First thing, is your board a true twin, directional or what?

Another, thing is make sure that your rear binding is equal distance or even shifted back a tad more to the tail than your front binding (depending on the above question)....it kind of sounds like you have too much tail...especially if the tail is catchy and you have difficulty releasing the tail when coming out of turns. It could also be a technique thing...in that you are not moving fast enough off the tail and getting on the nose to initiate the next turn and thus not able to release the tail soon enough...see creepy basement vid.

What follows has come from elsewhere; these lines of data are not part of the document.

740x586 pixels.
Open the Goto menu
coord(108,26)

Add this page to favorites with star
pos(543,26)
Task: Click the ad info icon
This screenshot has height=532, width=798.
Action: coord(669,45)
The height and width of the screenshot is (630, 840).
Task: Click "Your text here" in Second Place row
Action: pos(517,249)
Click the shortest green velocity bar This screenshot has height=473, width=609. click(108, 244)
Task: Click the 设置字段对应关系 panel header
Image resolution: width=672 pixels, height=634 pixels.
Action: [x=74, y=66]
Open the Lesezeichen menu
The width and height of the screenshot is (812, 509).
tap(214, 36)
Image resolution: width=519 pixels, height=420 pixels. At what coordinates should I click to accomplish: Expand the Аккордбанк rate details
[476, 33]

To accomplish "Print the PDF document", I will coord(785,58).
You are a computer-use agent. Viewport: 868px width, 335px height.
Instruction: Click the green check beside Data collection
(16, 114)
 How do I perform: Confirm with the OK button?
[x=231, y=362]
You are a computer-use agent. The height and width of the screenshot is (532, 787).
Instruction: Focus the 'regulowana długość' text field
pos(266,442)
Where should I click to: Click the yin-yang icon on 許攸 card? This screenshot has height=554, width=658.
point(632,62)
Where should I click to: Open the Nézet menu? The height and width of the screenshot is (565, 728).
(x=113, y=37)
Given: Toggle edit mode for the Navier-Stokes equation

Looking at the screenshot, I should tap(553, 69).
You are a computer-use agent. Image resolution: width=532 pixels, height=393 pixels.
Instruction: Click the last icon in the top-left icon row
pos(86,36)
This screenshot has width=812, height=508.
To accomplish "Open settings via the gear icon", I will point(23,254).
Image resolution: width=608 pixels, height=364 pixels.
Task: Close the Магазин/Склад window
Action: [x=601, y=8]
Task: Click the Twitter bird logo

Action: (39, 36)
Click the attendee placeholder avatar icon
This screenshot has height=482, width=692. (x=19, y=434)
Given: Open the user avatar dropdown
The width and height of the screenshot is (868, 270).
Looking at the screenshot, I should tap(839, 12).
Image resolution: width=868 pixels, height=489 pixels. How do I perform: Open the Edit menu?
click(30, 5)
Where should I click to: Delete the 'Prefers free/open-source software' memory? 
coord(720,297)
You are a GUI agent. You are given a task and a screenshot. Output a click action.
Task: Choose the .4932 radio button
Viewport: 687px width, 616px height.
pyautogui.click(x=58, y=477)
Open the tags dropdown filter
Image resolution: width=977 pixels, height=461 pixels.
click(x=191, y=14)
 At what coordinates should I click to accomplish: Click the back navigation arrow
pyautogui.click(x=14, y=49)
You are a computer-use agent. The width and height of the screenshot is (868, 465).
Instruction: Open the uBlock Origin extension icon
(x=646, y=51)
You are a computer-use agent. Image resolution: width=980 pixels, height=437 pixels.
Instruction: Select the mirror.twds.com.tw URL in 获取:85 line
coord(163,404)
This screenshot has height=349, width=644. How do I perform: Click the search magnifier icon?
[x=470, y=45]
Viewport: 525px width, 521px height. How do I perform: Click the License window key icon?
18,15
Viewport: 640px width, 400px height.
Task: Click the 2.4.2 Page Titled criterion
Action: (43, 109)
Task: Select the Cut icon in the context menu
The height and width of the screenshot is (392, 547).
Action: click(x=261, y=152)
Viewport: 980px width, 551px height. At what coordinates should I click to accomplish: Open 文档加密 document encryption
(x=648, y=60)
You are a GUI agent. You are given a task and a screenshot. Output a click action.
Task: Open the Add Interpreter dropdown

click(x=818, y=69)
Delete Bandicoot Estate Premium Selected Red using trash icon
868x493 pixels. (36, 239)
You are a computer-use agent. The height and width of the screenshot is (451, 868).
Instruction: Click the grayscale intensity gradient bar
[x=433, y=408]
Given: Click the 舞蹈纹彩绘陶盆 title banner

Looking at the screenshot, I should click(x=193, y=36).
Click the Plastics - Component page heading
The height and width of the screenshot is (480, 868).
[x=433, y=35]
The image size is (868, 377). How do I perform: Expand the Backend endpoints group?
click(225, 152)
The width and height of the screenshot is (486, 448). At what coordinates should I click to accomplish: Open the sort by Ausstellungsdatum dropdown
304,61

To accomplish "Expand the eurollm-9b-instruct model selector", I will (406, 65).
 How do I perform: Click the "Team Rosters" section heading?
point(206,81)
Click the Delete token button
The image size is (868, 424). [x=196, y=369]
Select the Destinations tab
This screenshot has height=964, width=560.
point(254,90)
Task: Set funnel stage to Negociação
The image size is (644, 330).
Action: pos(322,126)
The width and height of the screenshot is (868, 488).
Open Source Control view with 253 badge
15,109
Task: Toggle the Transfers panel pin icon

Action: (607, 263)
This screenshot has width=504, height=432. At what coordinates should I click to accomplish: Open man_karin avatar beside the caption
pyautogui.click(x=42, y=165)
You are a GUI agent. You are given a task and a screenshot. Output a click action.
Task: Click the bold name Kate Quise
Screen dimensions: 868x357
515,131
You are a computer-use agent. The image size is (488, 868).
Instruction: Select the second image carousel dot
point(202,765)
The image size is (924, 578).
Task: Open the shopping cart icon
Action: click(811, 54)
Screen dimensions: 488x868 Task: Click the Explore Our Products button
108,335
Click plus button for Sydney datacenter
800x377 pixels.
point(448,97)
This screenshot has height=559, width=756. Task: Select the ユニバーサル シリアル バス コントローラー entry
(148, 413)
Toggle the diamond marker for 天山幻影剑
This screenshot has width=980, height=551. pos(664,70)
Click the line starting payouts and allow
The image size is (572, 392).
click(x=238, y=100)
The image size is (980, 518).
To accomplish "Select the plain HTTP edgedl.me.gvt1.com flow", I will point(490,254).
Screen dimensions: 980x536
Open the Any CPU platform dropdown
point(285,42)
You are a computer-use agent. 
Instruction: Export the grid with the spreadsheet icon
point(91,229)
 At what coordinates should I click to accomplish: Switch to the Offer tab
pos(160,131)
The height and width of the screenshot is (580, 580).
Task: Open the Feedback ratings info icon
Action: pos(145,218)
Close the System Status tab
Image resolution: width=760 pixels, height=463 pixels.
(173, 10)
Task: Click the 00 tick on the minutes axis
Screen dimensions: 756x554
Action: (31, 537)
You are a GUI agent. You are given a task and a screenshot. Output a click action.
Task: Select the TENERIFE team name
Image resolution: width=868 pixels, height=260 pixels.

As for feeling unstable and wobbles...shift your hips forward toward (sideways toward the nose) and it should immediately dispense with any wobbles. Again shifting your hips toward the nose when initiating heel (and toe) carves will help immensely...see creepy basement vid.


----------



## catsnowboards (Dec 13, 2018)

Check a few things. With boots hooked in board see how much room you can lay board over without heel drag. A sure fire way to know you have heel drag while riding is to look at your track once you have wiped out. You will visible see where your heels hung you up, it can also cause a bobble feeling if you were able to recover without wiping out. What I think is the issue though is that you are not bending your knees. As an advanced rider you want your center of gravity low and you lower joints to be making all the moves. If your legs are straighter and your pushing your butt out, and or breaking at the waist this puts much more force on the heel edge causing it to chatter and potentially wipe out. IF your dynamic and bending your knees to absorb the pressure and control it the turns are effortless. This motion can not be accomplished if you are still counter rotating and using your back foot like a windshield wiper. The best suggestion is to seek out a Certified Instructor and have them assess your set up and help correct your positioning. Even the pros get lessons and are always learning more. Next suggestion is ride, ride , ride. Ride daily if you can. Best of luck!


----------



## GenGo (Dec 5, 2018)

Just back from the mountain today. 

The solution:
I adjusted my rear binding to -15 and I extended my stance one bolt forward. I also moved my rear binding forward one bolt while keeping the extra width on my stance. I haven't measured it. I am now just ever so slightly set back, per the boards design, but I am wider and more over the center. 



Pointy Deity said:


> That'll make heelside turns more difficult. Try adding more forward lean on your highbacks. I like mine all the way forward.
> Maybe I'm just reading it wrong or having trouble picturing it, but this doesn't sound like what you want to be doing. Can you get a video of yourself riding? It sounds like you're at a point where you'd benefit from a lesson. If that's not an option, check out some tutorials on YouTube (I like Ryan Knapton's "How to really really really carve" vids).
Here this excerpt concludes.